● **Reading text**:
If you keep on biting and devouring each other, watch out or you will be destroyed by each other.
So I say, live by the Spirit, and you will not gratify the desires of the sinful nature. For the sinful nature desires what is contrary to the Spirit, and the Spirit what is contrary to the sinful nature. They are in conflict with each other, so that you do not do what you want. But if you are led by the Spirit, you are not under the law.
The acts of the sinful nature are obvious: sexual immorality, impurity and debauchery; idolatry and witchcraft; hatred, discord, jealousy, fits of rage, selfish ambition, dissensions, factions and envy; drunkenness, orgies, and the like. I warn you, as I did before, that those who live like this will not inherit the kingdom of God.
But the fruit of the Spirit is love, joy, peace, patience, kindness, goodness, faithfulness, gentleness and self-control. Against such things there is no law. Those who belong to Christ Jesus have crucified the sinful nature with its passions and desires. Since we live by the Spirit, let us keep in step with the Spirit. Let us not become conceited, provoking and envying each other.
-The Word of the Lord
-Thanks be to God.
Sermon
In this passage of scripture Paul once again calls us to the freedom that Christ Jesus has brought us. He claims that the entire law is summed up in a single command: “Love your neighbor as yourself;” and that if you are led by the Spirit, you are no longer slaves to the law.” Paul claims that freedom has come, just as freedom came to many on July 4th, 1776, and then to many more nearly one hundred years after that.
In the year 1863 as the Civil War raged on President Lincoln by virtue of the Emancipation Proclamation legally freed all slaves. But where the abolition of slavery brought freedom once the strength of Lincoln’s Proclamation came to fruition, it was not long before the powers of evil made slavery real once again through low wage jobs, denial of the opportunity for land ownership, and denial of the right to vote, not to mention the reality of the constant menace of racism most dangerously incarnate in the form of the KKK.

● **Material**:
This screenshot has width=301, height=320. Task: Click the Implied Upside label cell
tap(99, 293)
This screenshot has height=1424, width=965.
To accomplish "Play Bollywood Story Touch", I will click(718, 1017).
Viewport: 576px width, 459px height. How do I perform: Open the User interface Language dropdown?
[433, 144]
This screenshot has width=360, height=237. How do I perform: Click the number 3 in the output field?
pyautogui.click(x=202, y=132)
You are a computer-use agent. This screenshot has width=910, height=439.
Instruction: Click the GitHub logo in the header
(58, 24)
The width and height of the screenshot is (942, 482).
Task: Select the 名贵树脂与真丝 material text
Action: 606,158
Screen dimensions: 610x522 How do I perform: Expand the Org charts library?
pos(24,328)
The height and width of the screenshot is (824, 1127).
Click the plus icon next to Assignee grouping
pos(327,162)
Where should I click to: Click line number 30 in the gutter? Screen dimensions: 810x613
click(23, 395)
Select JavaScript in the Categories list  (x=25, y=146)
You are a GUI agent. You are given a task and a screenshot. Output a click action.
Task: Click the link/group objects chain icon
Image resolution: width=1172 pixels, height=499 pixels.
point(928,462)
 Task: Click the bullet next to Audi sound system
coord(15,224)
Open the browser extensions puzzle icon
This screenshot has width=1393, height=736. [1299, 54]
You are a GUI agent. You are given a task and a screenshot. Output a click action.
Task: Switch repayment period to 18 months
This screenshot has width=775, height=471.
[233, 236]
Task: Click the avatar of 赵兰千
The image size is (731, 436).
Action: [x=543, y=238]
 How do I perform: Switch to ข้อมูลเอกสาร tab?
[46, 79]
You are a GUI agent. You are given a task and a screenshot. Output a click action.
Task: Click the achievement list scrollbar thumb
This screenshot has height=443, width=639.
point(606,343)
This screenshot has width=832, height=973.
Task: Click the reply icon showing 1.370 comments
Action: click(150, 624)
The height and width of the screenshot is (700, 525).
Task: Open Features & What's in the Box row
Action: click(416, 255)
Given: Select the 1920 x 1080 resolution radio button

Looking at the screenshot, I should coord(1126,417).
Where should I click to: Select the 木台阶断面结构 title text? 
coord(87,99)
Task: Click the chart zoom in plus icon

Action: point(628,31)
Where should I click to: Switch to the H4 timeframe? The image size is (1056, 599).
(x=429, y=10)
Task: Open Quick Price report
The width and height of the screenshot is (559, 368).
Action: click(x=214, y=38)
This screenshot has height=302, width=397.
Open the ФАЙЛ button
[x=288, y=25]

● **Tasks to carry out**:
A. In the sermon text, why do those addressed not do what they want? Answer in one to three sentences.
B. Carry on the sermon text from its last sentence, about the KKK.

● **Outputs in order**:
A. The sinful nature desires what is contrary to the Spirit, and the Spirit desires what is contrary to the sinful nature. Because the two are in conflict with each other, those addressed do not do what they want.

B.
It is the gift of freedom that Paul asks us to remember for according to this example we must remember how easily freedom may turn back into slavery.
In his letter to the Galatians, Paul says that the entire law is summed up in one command and it is one that is easy to remember: Love your neighbor as yourself. One command then, some might say, that sounds easy enough.
That we are to avoid things like sexual immorality, debauchery, and hatred, striving for things like love, joy and peace – yes, all of this may sound easy enough
That we are called to freedom, that we are to no longer be slaves to our sinful nature, and that we are to be led by the Spirit – that too may sound easy enough.
Paul, in this letter to the Galatians, calls us to something that may seem obviously attractive and blatantly simple. He calls us to freedom, to avoid many things that the vast majority of people know will not make anyone happy, and to strive for those things that will.
But most importantly it seems, Paul calls us to be free – but those of us who know our humanity well will remember how President Lincoln’s words set men and women free in one sense, while slavery reared its ugly head once again. Those of us who know our humanity well know that freedom is rarely simple, and that freedom from one thing so often too easily becomes nothing more than a transfer from one form of slavery to another.[1]
Paul issues these warnings for Paul knows that freedom is dangerous - that a society that attempts to exist without Laws faces chaos. For the Hebrew Laws that Paul seems to fight against offer a life that seems far from chaos. A life regimented by dietary codes, laws concerning clothing, laws concerning farming, codes of conduct, all of which can still be found in the first five books of our Bible, and all of which, for Paul, can be represented by circumcision – his main subject in this book called Galatians.
Given the importance of these laws and all laws, critics of Paul simply need to ask: and where would the Galatians be if all of these laws were abolished? If the freedom that you speak of were truly granted?
So Paul warns: “do not use your freedom to indulge the sinful nature.”
In this phrase we may once again see the limits of our English language, for according to Bible scholar Dr. Charles Cousar this sentence might more appropriately be translated as “do not allow your freedom to become a beachhead for sin.” This past 4th of July many of us may have been reminded of what a beachhead is and how during WWII our freedom was threatened once again by a strong enemy. Just Monday the man who delivers our trash bags and toilet paper told me all about the day his platoon stormed the beach at Normandy. He said it was a day that he will never forget – his voice held the importance of that day’s victory. That success on that beachhead meant that the enemy was on their way to defeat –that the tide had changed – and Paul uses this kind of imagery to emphasize the importance of not allowing freedom to indulge the sinful nature.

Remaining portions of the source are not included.